[begin Source data]

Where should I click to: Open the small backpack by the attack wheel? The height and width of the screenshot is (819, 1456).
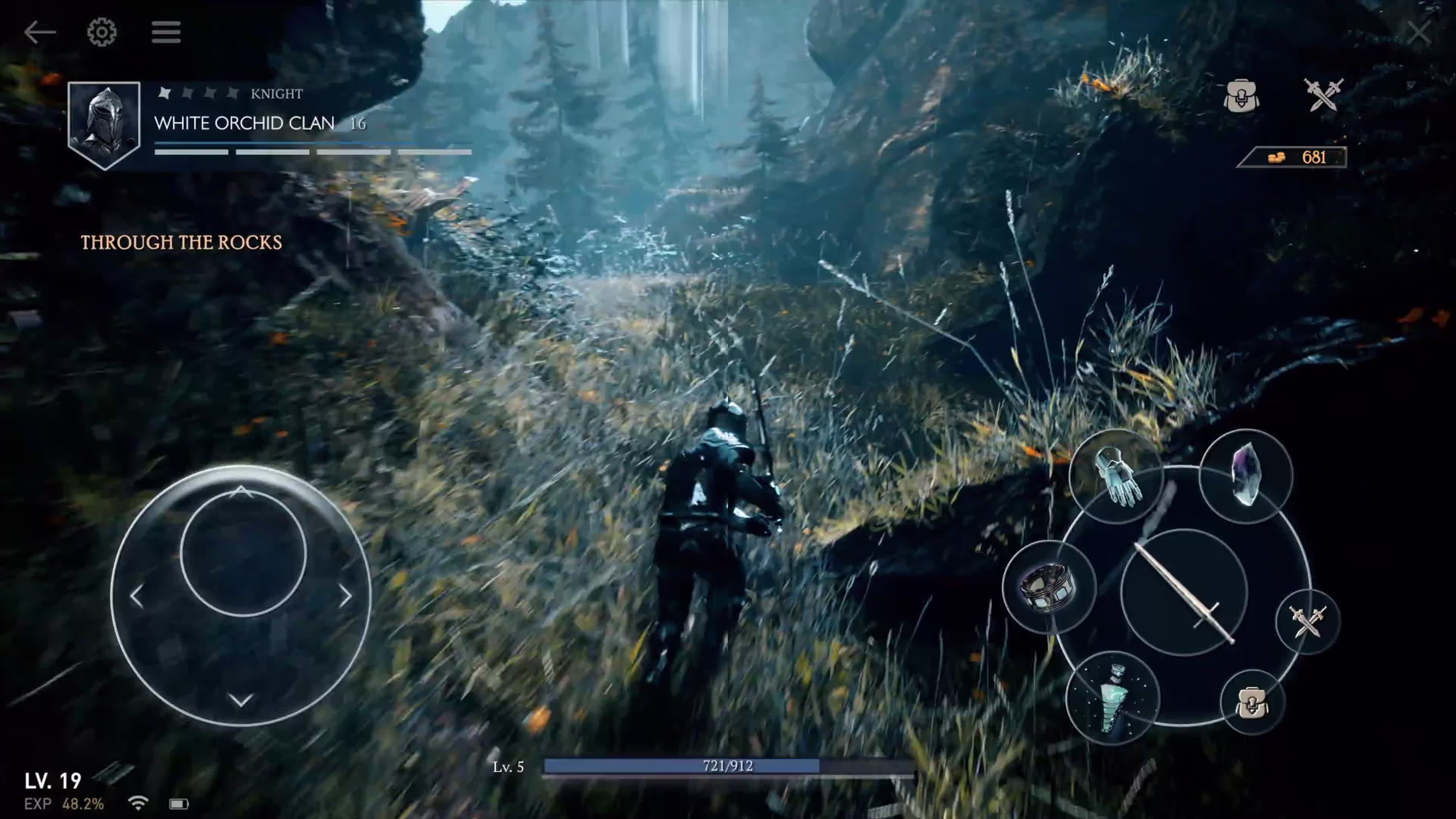[x=1252, y=703]
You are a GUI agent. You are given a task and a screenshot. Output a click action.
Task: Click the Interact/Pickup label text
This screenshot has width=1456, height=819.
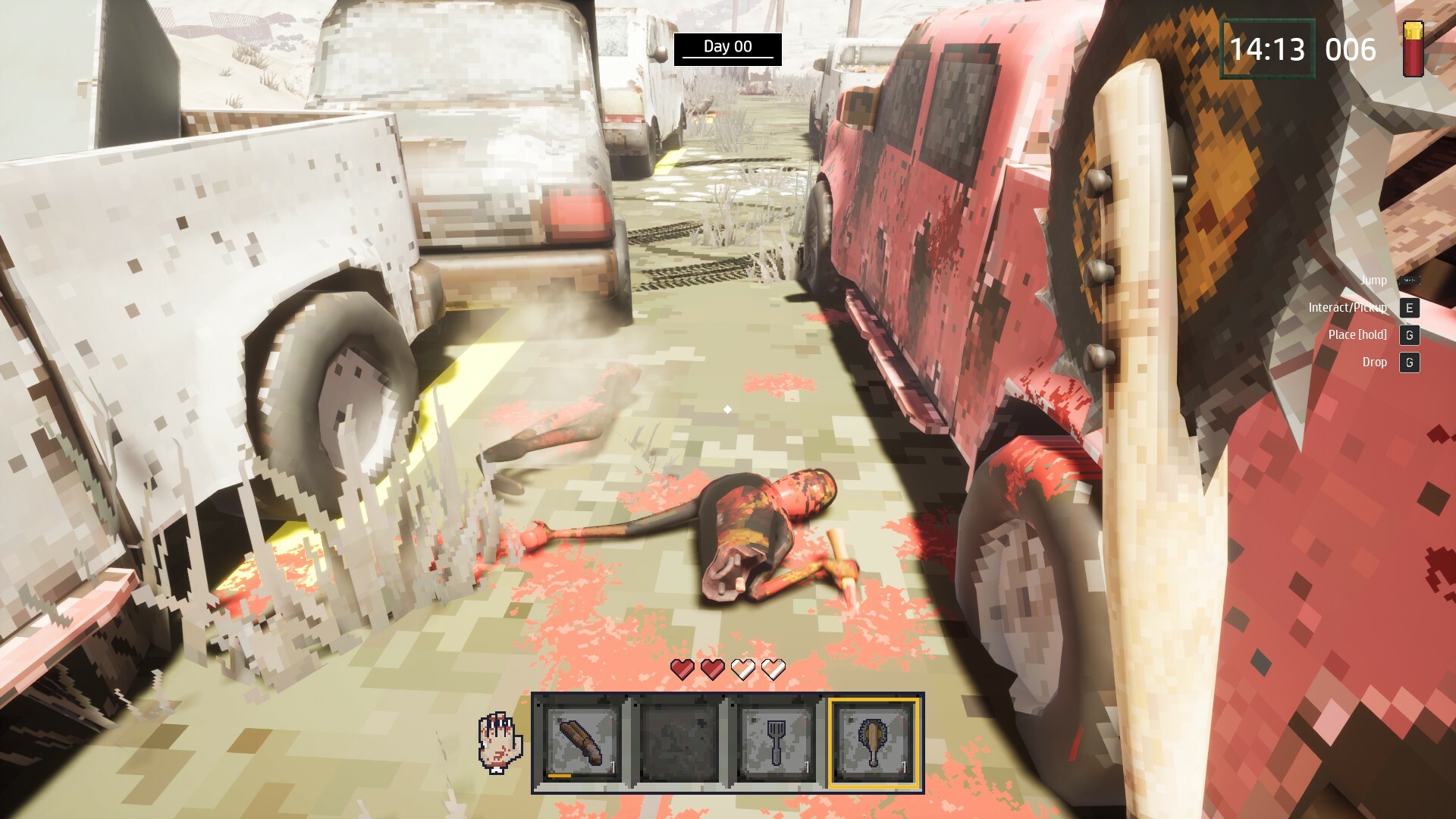pos(1346,308)
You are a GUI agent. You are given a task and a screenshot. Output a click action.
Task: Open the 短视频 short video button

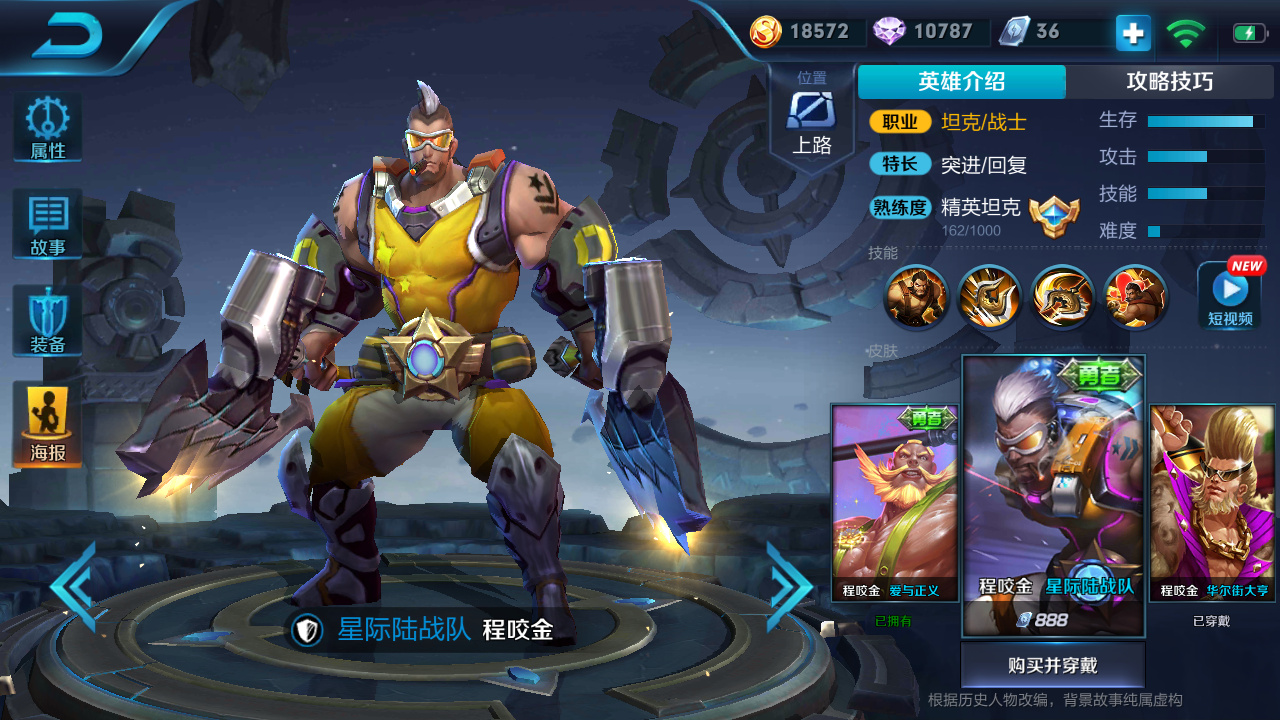pyautogui.click(x=1229, y=295)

[end Source data]

## Stated problem
Give every line of the entries above as a Markdown table with two columns, Row and Entry line, numbering the rows and skipping blank lines. Leave the pictures out.

## Response to this exercise
| Row | Entry line |
|---|---|
| 1 | Where should I click to: Open the small backpack by the attack wheel? The height and width of the screenshot is (819, 1456). |
| 2 | [x=1252, y=703] |
| 3 | You are a GUI agent. You are given a task and a screenshot. Output a click action. |
| 4 | Task: Click the Interact/Pickup label text |
| 5 | This screenshot has width=1456, height=819. |
| 6 | pos(1346,308) |
| 7 | You are a GUI agent. You are given a task and a screenshot. Output a click action. |
| 8 | Task: Open the 短视频 short video button |
| 9 | pyautogui.click(x=1229, y=295) |